O que talvez pudesse ser visto como algo questionável — seu controle doentio sobre sua imagem, a falta de transparência nas entrevistas e declarações, a paranóia — era um modelo. Uma coisa é se espelhar numa carreira de sucesso e procurar aprender com isso. Outra é seguir alguém como se ele fosse um rei, inquestionável e infalível como Bruce Lee. E quando o rei muda de opinião?

Em homenagem ao Procure Saber, eis um papo entre RC, Chico e Geraldo André em 1966, publicado na revista Manchete. Está no livro “Roberto Carlos Em Detalhes” (que você pode baixar aqui).

Assim que chegou ao encontro, Roberto Carlos foi logo afirmando que o negócio dele não era falar e sim cantar, mas se dispôs a responder a todas as perguntas dos dois colegas. Chico Buarque abriu a conversa perguntando a Roberto Carlos se ele ia mesmo escolher umrepertório de música brasileira para gravar. “Bem, eu preciso pensar muito antes de fazer um repertório nacional”, respondeu o cantor. “Por que pensar muito?”, retrucou Vandré, fiel à sua ideia de que quem sabe faz a hora, não espera acontecer. “Sabe o que é?”, ponderou Roberto Carlos. “Acho que preciso ter muito cuidado, por já estar num género e de repente começar em outro. Não sei se teria de começar tudo de novo ou pegar a coisa pela metade. Seria assim um…” Antes de ele achar a palavra, Chico Buarque completou: “Um jogo?”. “É. Um jogo”, confirmou Roberto. “E você não gosta de jogar?”, perguntou Chico. “Gosto”, respondeu Roberto. 

Vandré, Roberto e Chico
Vandré, Roberto e Chico na ‘Manchete’

“Então, por que não entra no nosso jogo?”, provocou Vandré. “Estou na dúvida”, confessou o cantor. “Você não acha que o grande prestígio que tem, sua grande popularidade, colocado a serviço da música popular brasileira, traria um grande benefício para ela?”, insistiu Vandré. “Me alegra muito ouvir isso, principalmente partindo de você, Vandré. Mas fazer música, para mim, embora viva disso, não é um negócio. A música é a música. Ela não deve ser feita para servir a outros interesses. Ao menos a minha, eu só faço quando tenho vontade e do jeito que tenho vontade.”

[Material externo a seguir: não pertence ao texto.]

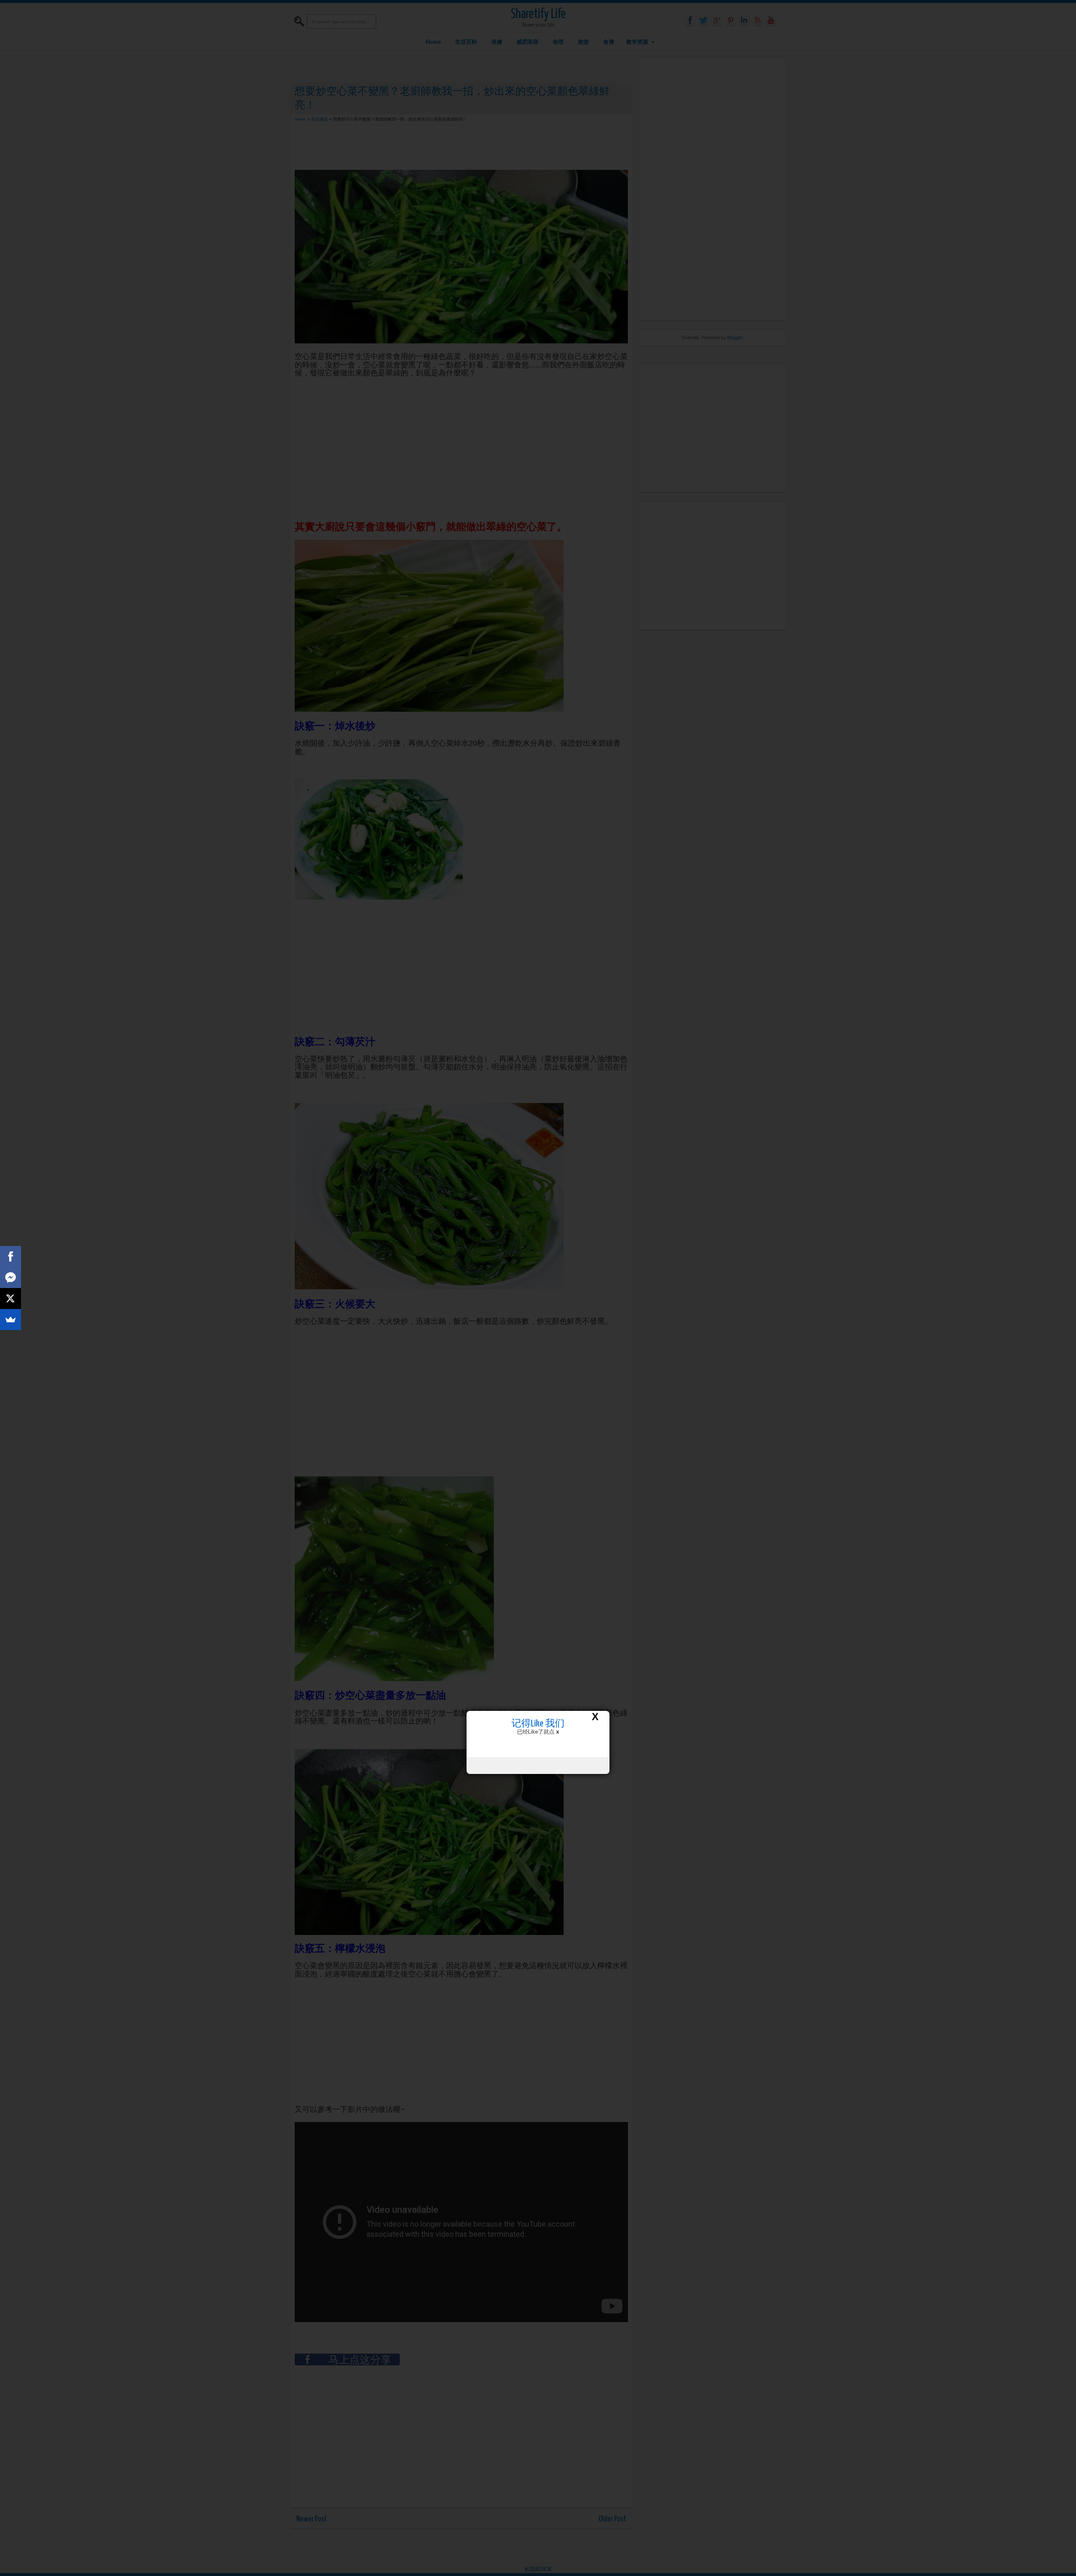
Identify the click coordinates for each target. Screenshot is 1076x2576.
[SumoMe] (10, 1319)
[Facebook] (10, 1256)
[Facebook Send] (10, 1277)
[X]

Aqui Roberto Carlos procurou marcar uma grande diferença de visão a respeito da música popular. Mas Vandré não aceitou a ideia de música pela música e questionou se Roberto não estaria ganhando dinheiro demais com a profissão. “Não posso me queixar. Mas não componho para faturar. Se faturo, é outro problema”, respondeu o cantor. “De qualquer forma, deve ser bom faturar como você”, provocou Chico Buarque. Roberto não se intimidou e partiu para o ataque lembrando o alto valor de cachê que Chico estava cobrando para se apresentar.

“Não é bom faturar, Chico Buarque?”, devolveu Roberto. “Bom, lá isso é. Mas, não é essencial. Ou, ao menos, não é a única coisa importante para quem faz música”, respondeu o autor de A banda. “E você, Vandré, o que diz quanto a faturar?”, insistiu Roberto Carlos. “Com música, recebi pouco até agora”, defendeu-se o autor de Disparada. “Mas seu nível de vida não é dos piores”, questionou Roberto. “Tenho outra profissão. E minha vida não é fácil”, defende-se Vandré. “Que profissão?”, quis saber Roberto. “Fiscal da Sunab”, respondeu Vandré.